Now for a second will come out from the courtroom and take a real statistical example.
Consider, there was a disease that spread in a country, the doctors and researchers had found a cure for that disease and now people who were affected by that disease are recovering well. — -1
After some years, researchers claims that the medicine that was discovered for this particular disease was only a temporary fix and that has many side effects in long term, so I need to alter that chemical composition and bring out a new one that can produce a permanent fix for the disease and also be safe to use. — — 2
Statement 1 is the Null hypothesis, is which already exists and is accepted.

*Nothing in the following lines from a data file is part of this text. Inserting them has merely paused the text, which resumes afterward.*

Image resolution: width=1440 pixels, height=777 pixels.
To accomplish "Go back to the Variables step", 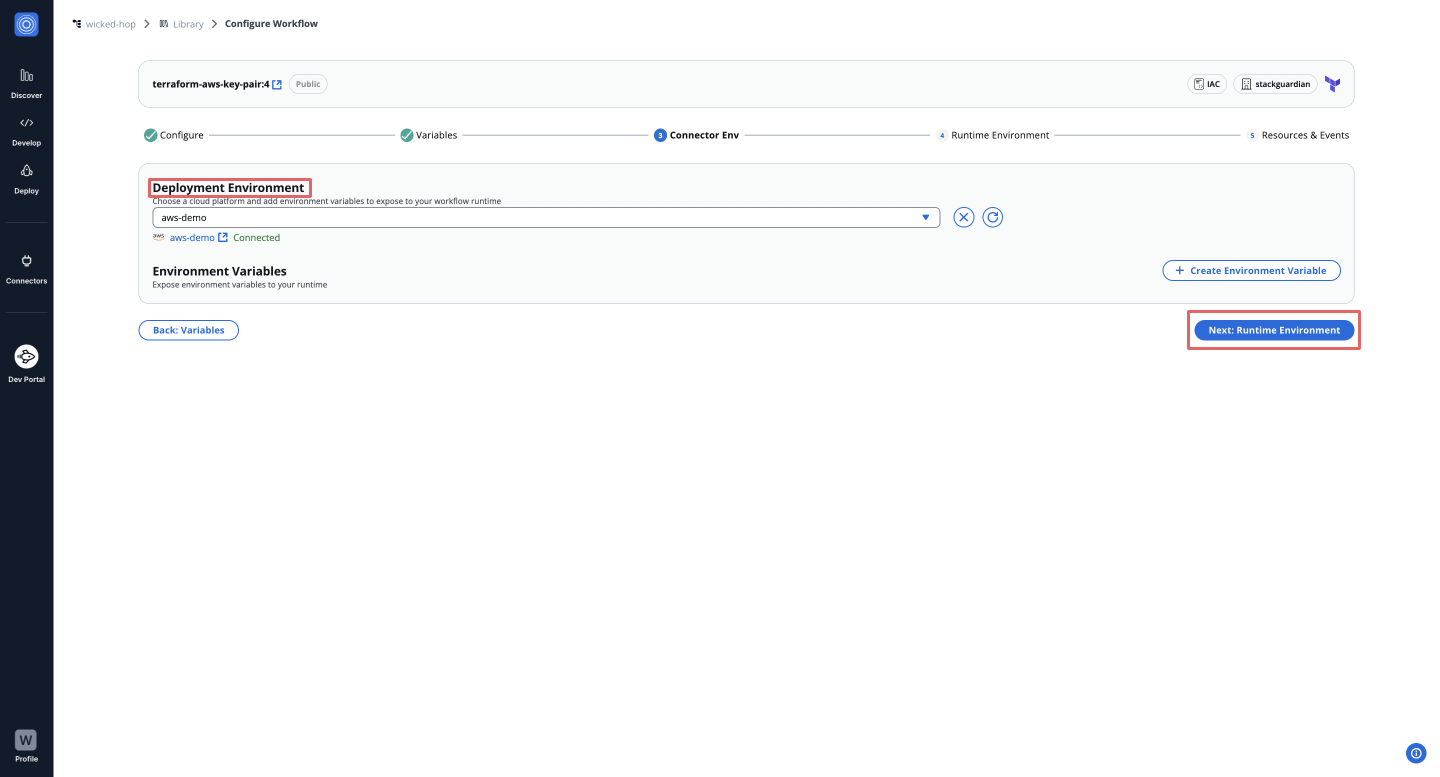I will (188, 330).
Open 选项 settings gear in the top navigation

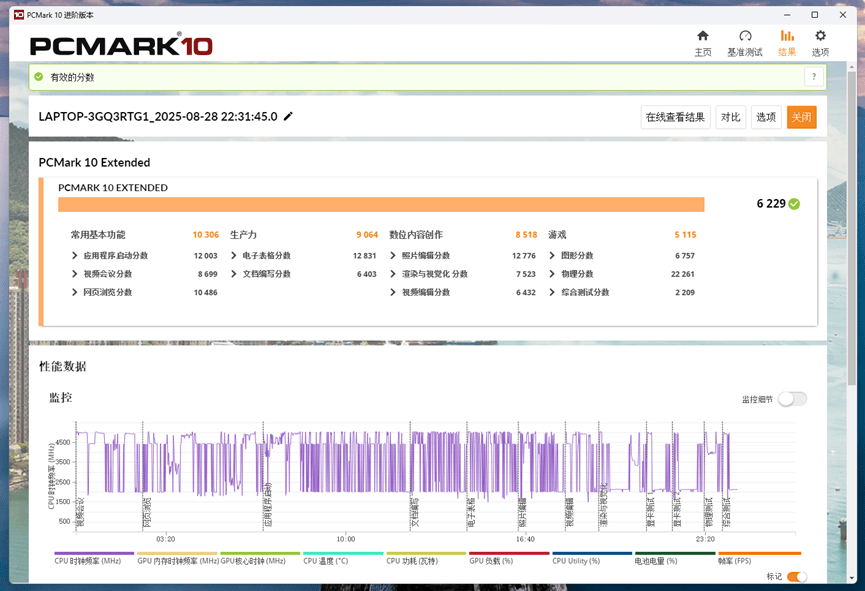820,37
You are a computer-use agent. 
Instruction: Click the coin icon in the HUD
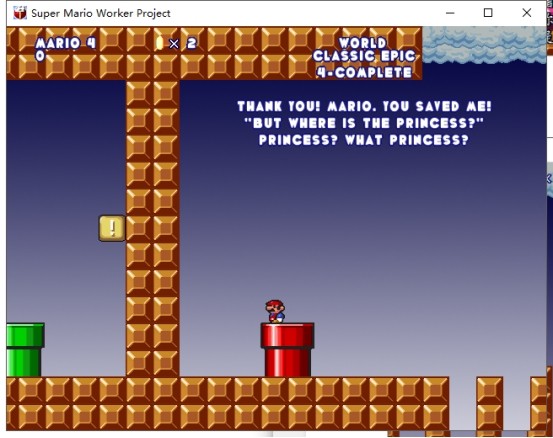click(159, 43)
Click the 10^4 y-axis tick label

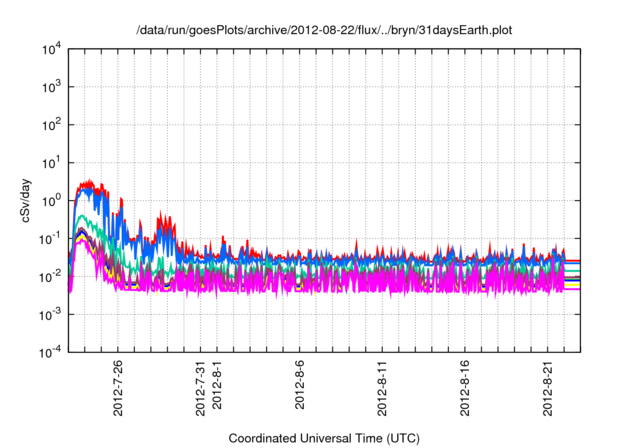pyautogui.click(x=51, y=49)
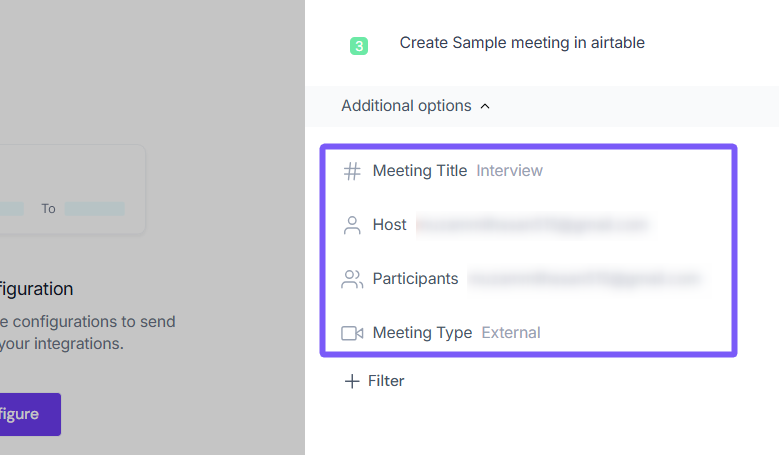The height and width of the screenshot is (455, 779).
Task: Collapse the Additional options chevron
Action: pos(485,106)
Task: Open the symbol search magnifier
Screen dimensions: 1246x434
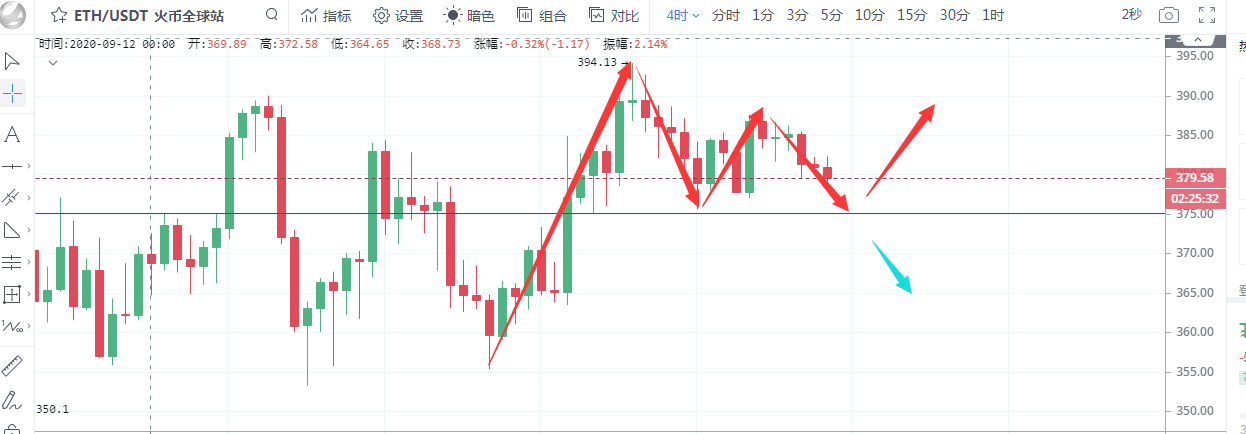Action: click(x=273, y=16)
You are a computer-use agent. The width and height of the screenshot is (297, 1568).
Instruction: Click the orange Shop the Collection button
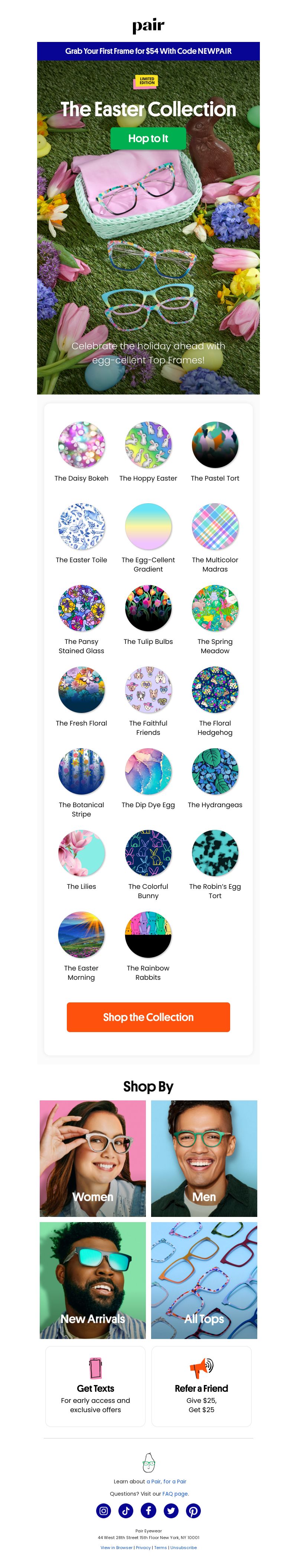[148, 1017]
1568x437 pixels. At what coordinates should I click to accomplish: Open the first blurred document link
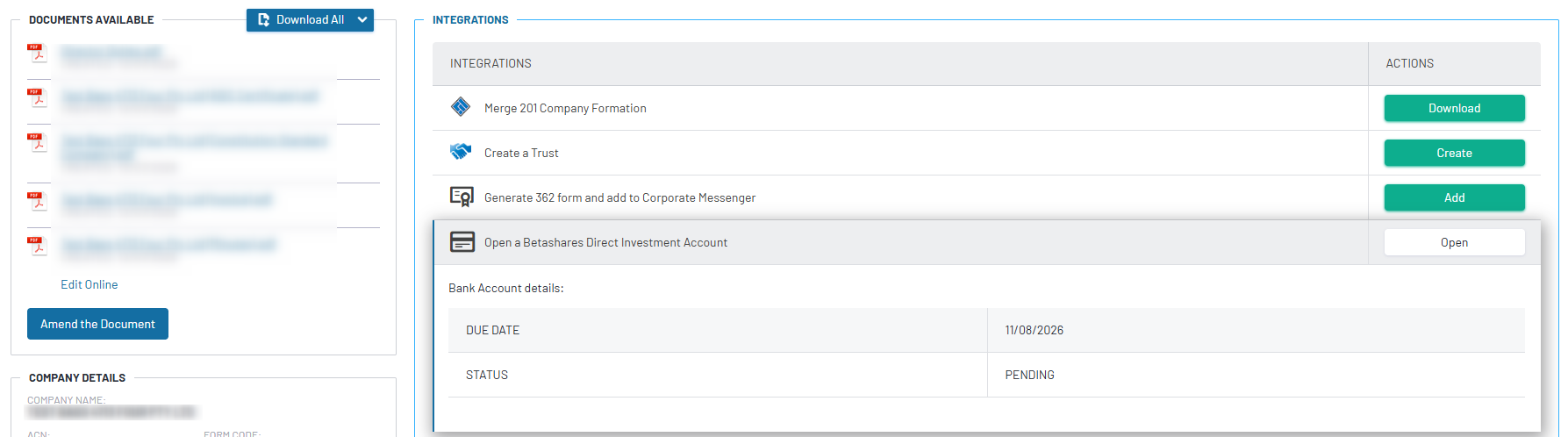(x=111, y=53)
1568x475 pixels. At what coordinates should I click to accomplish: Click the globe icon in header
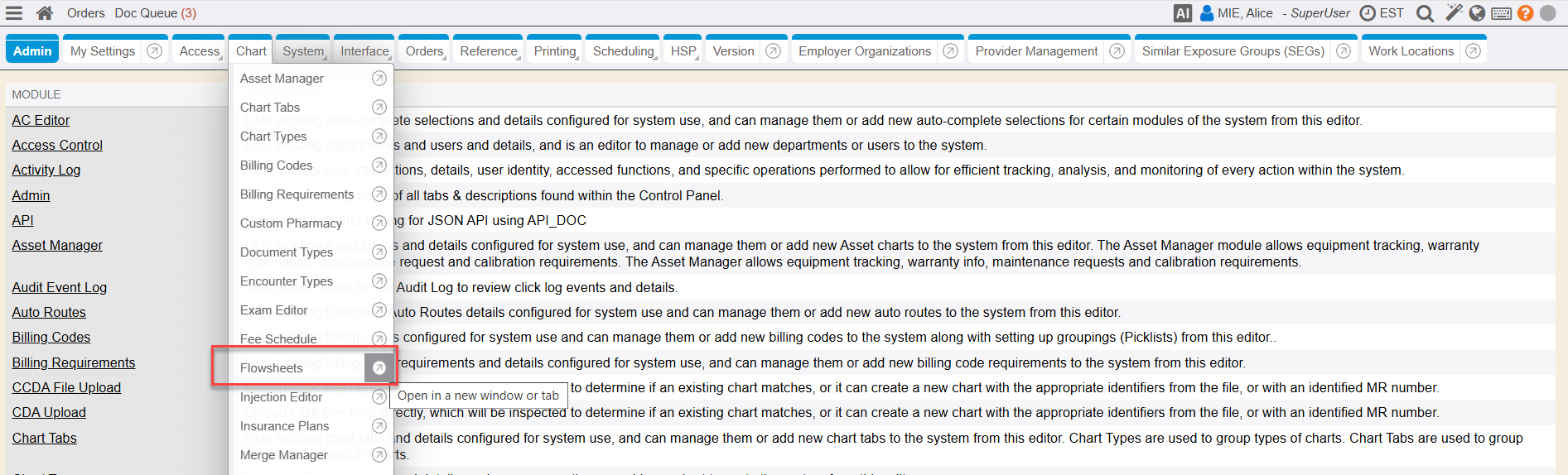tap(1477, 13)
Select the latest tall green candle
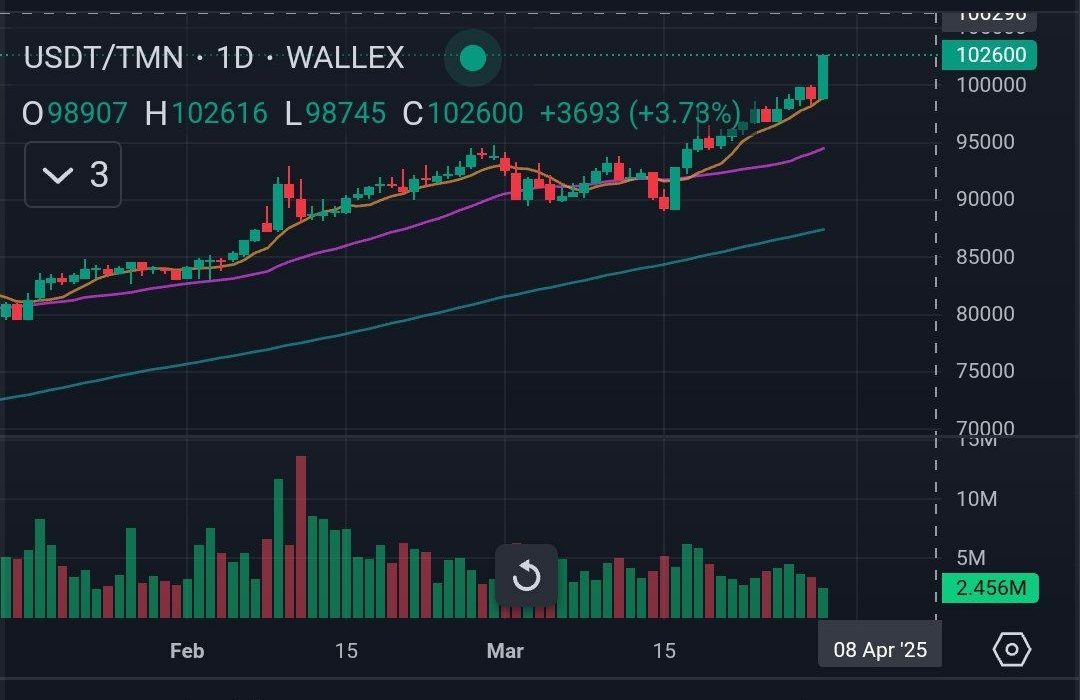The width and height of the screenshot is (1080, 700). click(823, 76)
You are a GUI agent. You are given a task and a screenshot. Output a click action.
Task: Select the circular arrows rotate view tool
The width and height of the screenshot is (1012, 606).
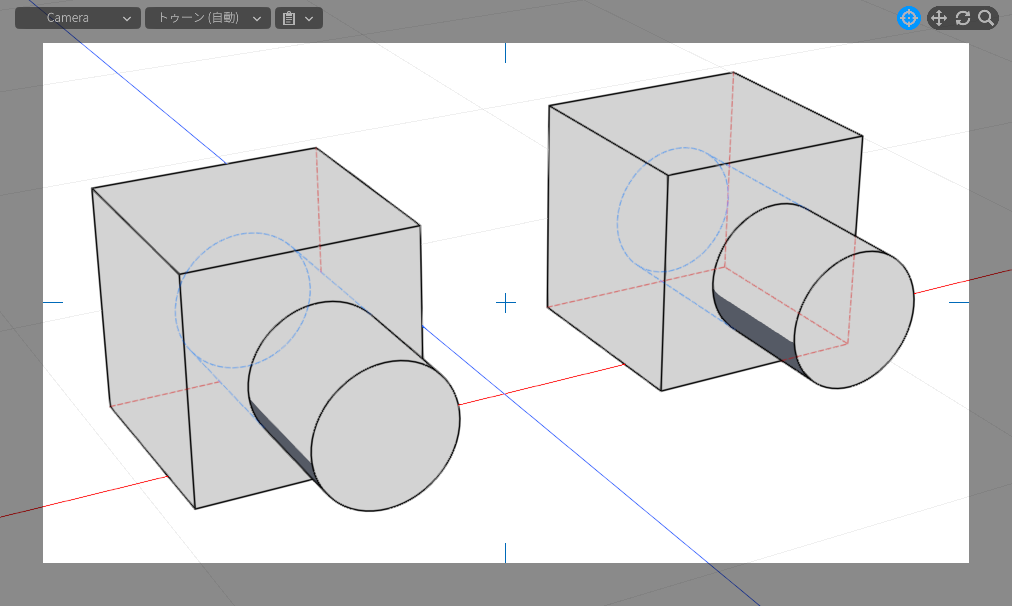tap(963, 18)
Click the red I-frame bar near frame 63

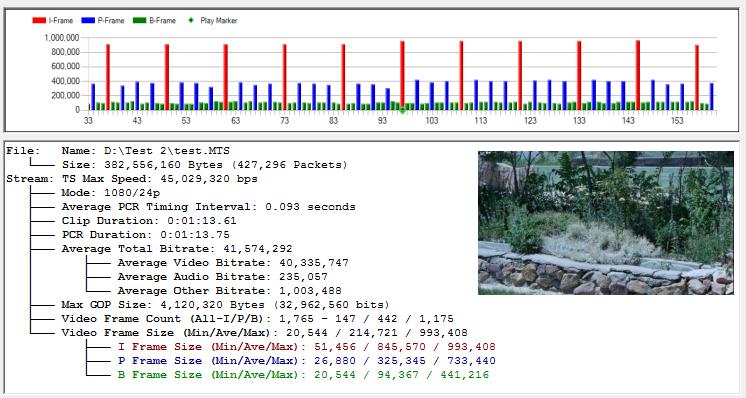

Statement 2 is the Alternative hypothesis that needed to be proven.
In order to prove the Alternative analysis, the researchers needs to conduct some tests, so for that, he considers a sample.
(A sample is a particular set of data (that can be people or animals or any other object) from a particular population).
Once he starts testing this on the sample, there are two outcomes…
- He Succeeds
- He fails.
If he succeeds in proving his medicine was a better cure than the previous one then we say “Reject the Null Hypothesis”.
If he couldn’t prove that his medicine was not as good as the previous one that we say “Fail to reject the Null hypothesis”.
Concluding the court trial, if ‘A’ fails to prove that the claims that were made on him were wrong then he has to Fail to reject the null hypothesis.
If he succeeded then we can say Rejected the null hypothesis, and ‘A’ is not guilty.
So, If we organize it as an algorithm:
- We assume a Null hypothesis
- We propose an alternative hypothesis
- We test the alternative hypothesis
- If we are successful we Reject the Null Hypothesis
- If we fail to prove our alternative hypothesis then we Fail to reject the Null hypothesis.
Conclusion:
Hypothesis testing is a very basic step we need to do while building a model (In a machine learning context), without having a theory we cannot prove that our model is wrong. To break the rules we need to first know the rules.